■ Work request
Could you restate word for word every line from the one containing "586x413 pixels." to the end of the data below, pictures excluded?

(Stored data entries)
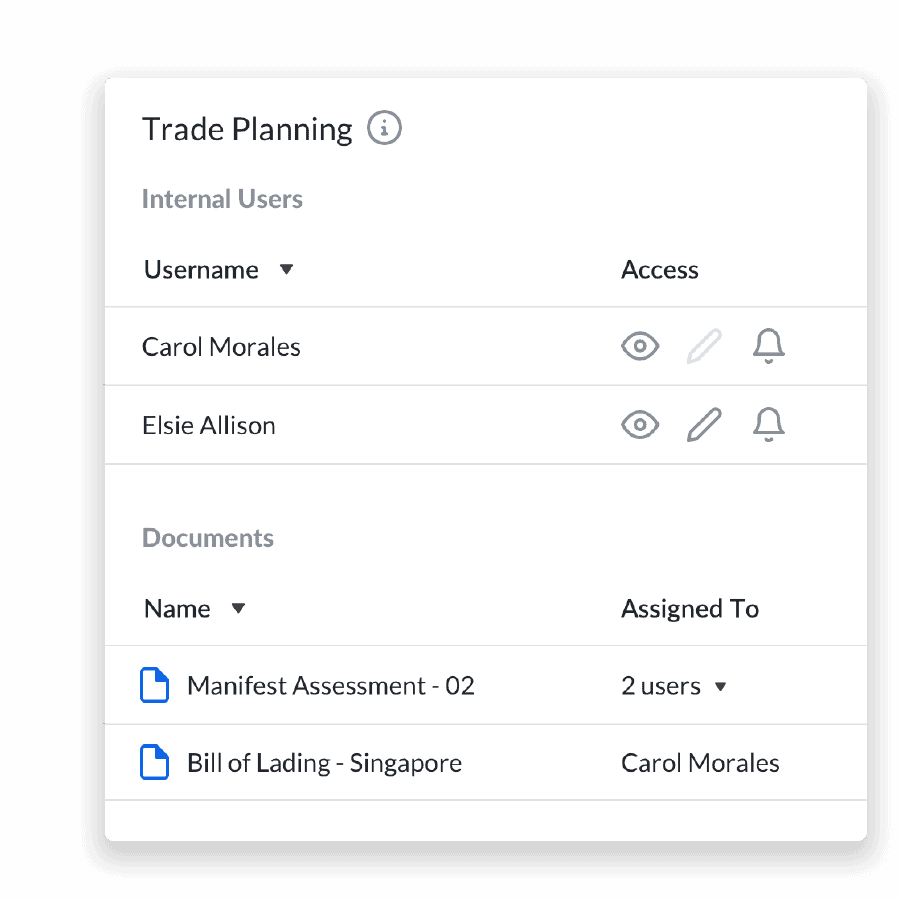Click Bill of Lading document icon
Screen dimensions: 900x900
tap(154, 763)
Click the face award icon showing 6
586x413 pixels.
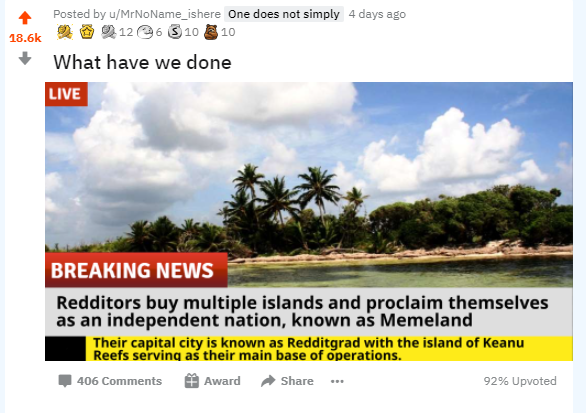(145, 33)
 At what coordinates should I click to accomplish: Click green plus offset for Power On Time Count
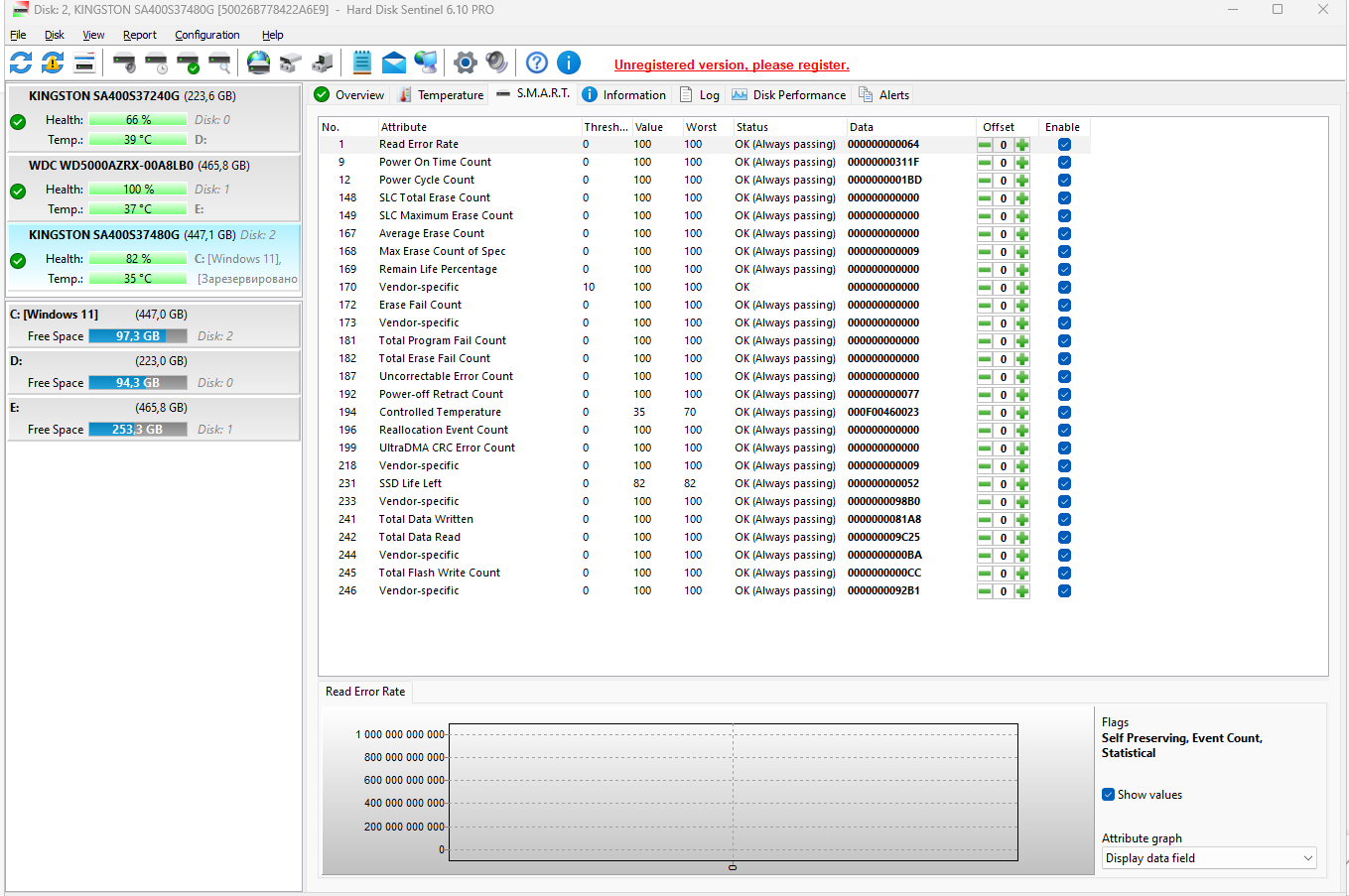(x=1022, y=163)
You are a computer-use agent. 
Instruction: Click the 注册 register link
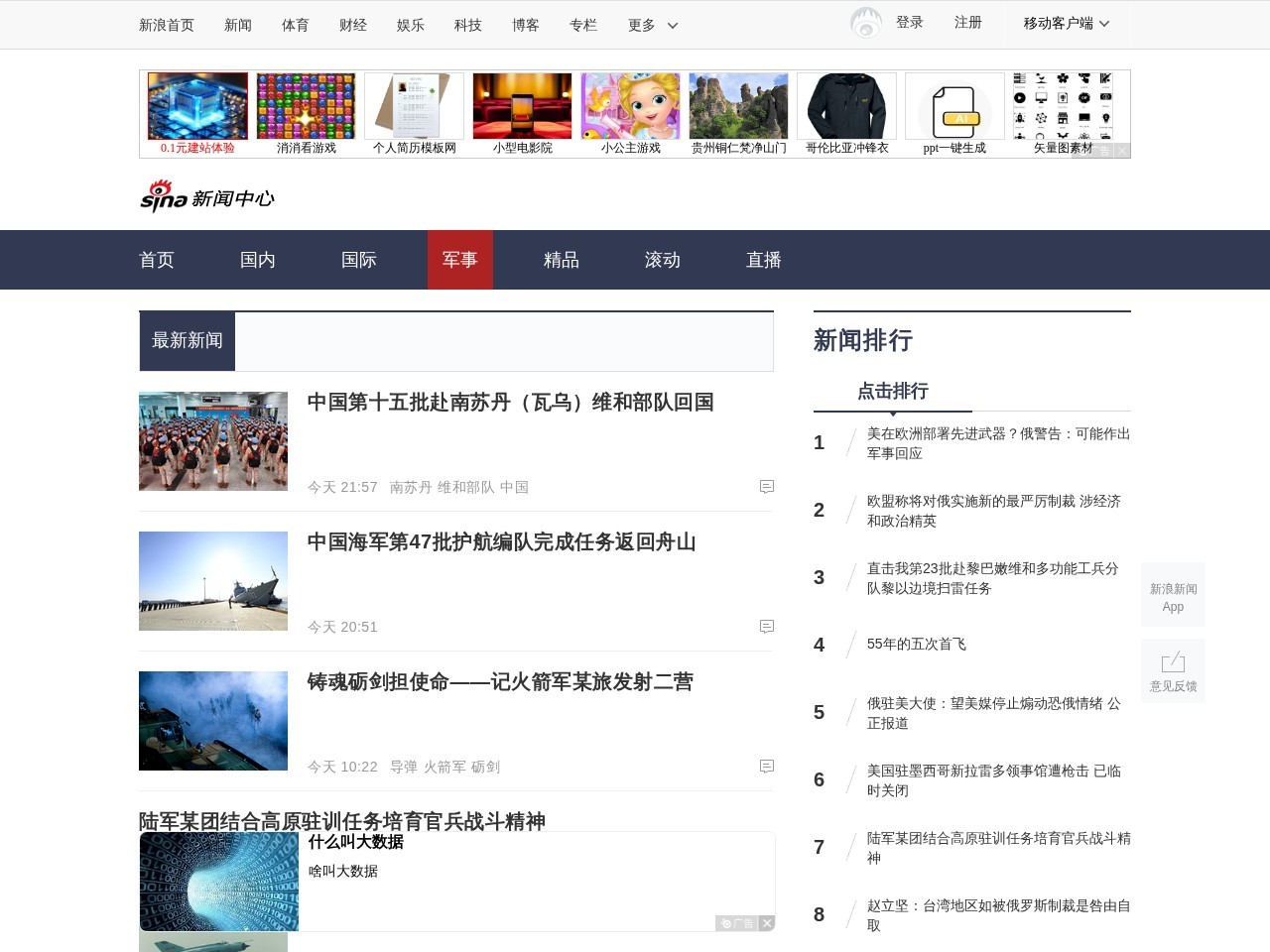(x=967, y=22)
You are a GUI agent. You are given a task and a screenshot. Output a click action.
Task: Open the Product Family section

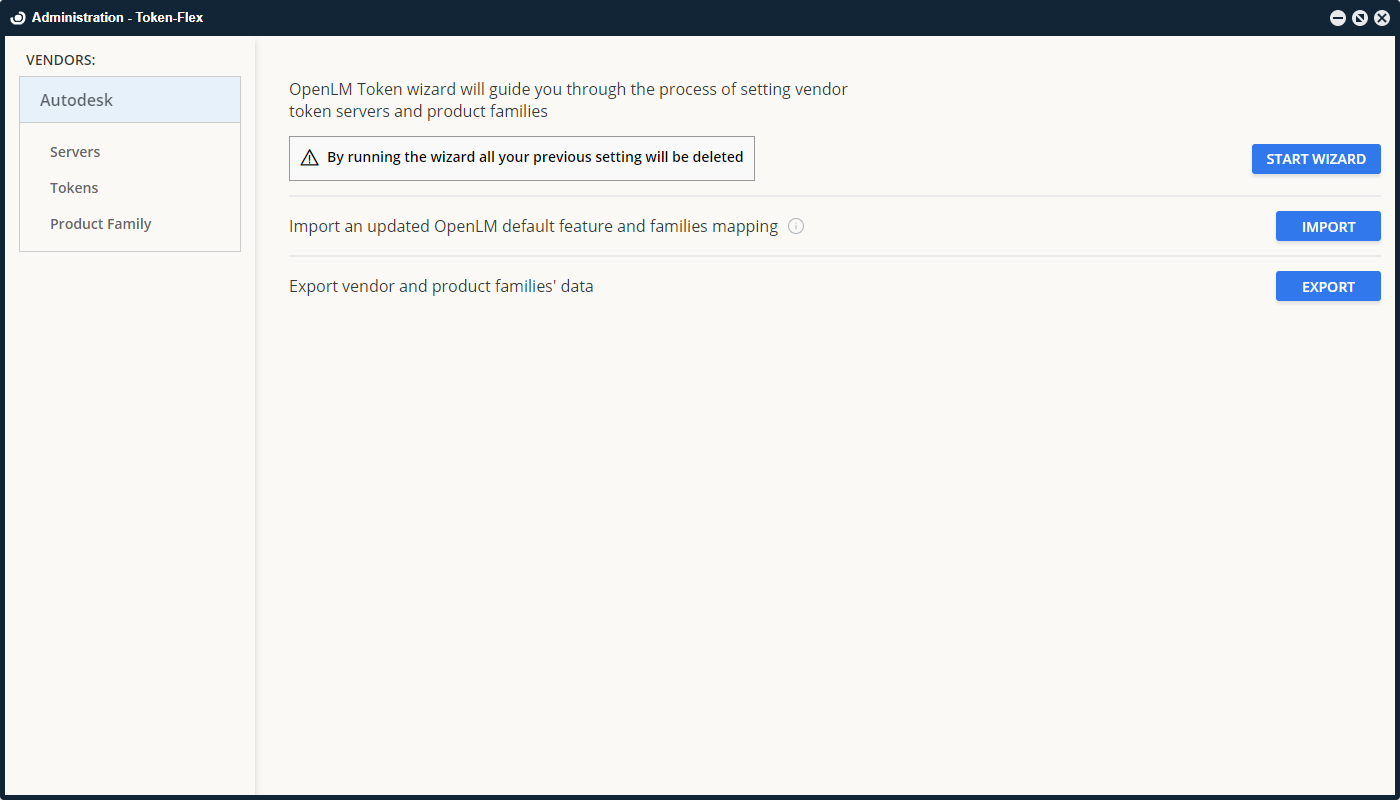pyautogui.click(x=100, y=223)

■ Answer section
586x413 pixels.
(145, 33)
 At what coordinates should I click to accomplish: Click green plus offset for Power On Time Count
(x=1022, y=163)
You are a computer-use agent. 
Instruction: Click the 注册 register link
(x=967, y=22)
You are a GUI agent. You are given a task and a screenshot. Output a click action.
Task: Open the Product Family section

pyautogui.click(x=100, y=223)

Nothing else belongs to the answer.